Lately I’ve been trying to simplify and automate a lot of tasks, and I keep thinking of this quote:
“I’m trying to develop a lifestyle that doesn’t require my presence.”
Yes! If everything could keep humming along while I took a week-long nap …
This quote, or a version of it, is attributed all over the Intertubes to “Doonesbury” cartoonist Garry Trudeau.
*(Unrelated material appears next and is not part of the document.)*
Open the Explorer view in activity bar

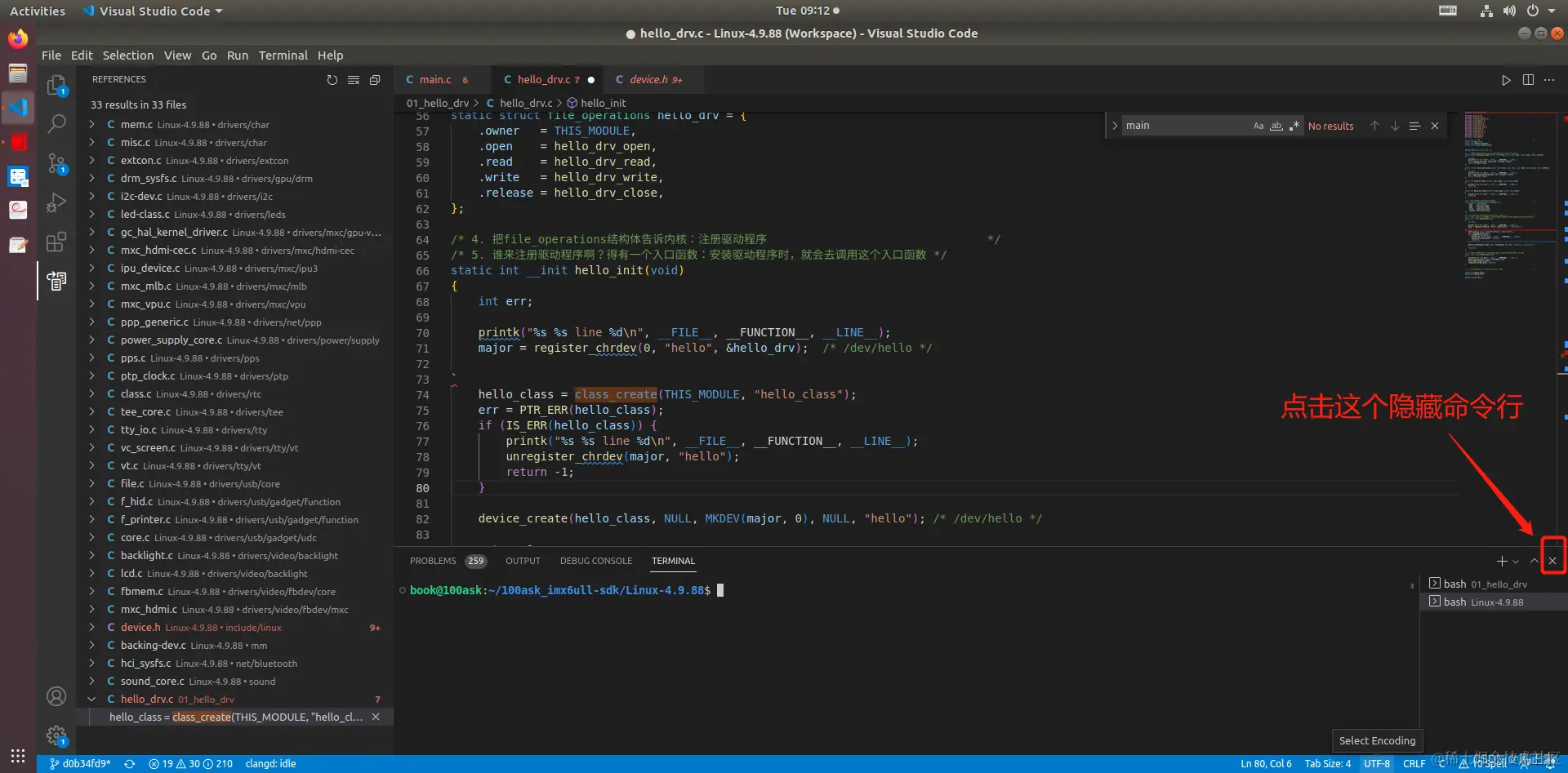click(56, 85)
But we might have another great thinker to thank: Kinky Friedman.
The farthest back I could track Trudeau’s quote was two articles from October 1990 — the 20th anniversary of “Doonesbury” — saying he’d used the phrase in the 1980s: ” ‘I’ve been trying to develop a lifestyle that doesn’t require my presence,’ he’d say.”
In 1986, when Friedman sidelined his music for a bit to write mystery novels, the phrase pops up in a couple news stories, e.g. “I’ve always talked about finding a life style that didn’t require my presence and I think that writing novels is it.”
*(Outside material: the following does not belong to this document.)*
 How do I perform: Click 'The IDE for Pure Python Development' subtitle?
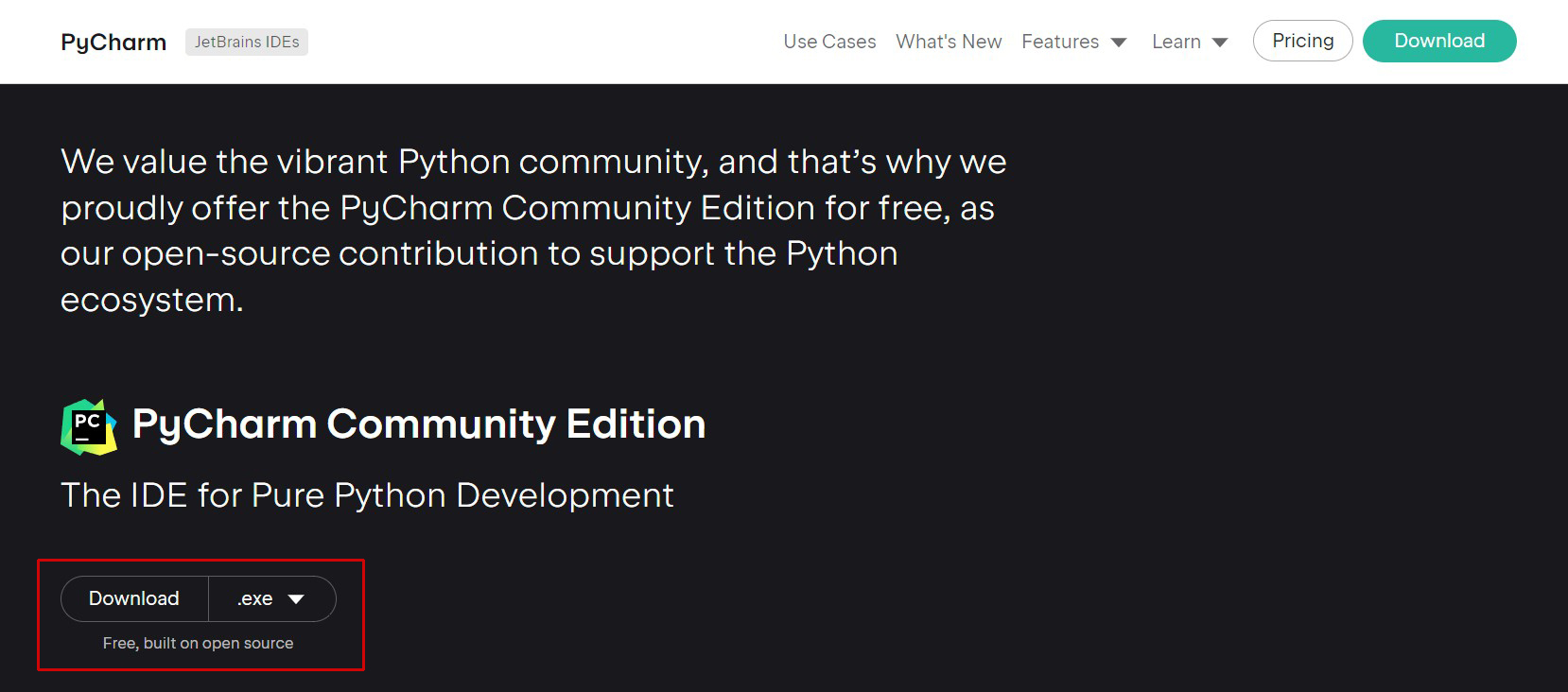pos(367,495)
I’m not aiming to call either one a plagiarist; hell, maybe they both got it from Mark Twain for all I know. Just thought I’d give Kinky a shot at cropping up in the Google results, too.
Socrates got into this blog post because he, presumably, originated another sentiment I love:
ὁ δὲ ἀνεξέταστον βίος οὐ βιωτὸς ἀνθρώπῳ.
Or as it’s more often put: “The unexamined life is not worth living.”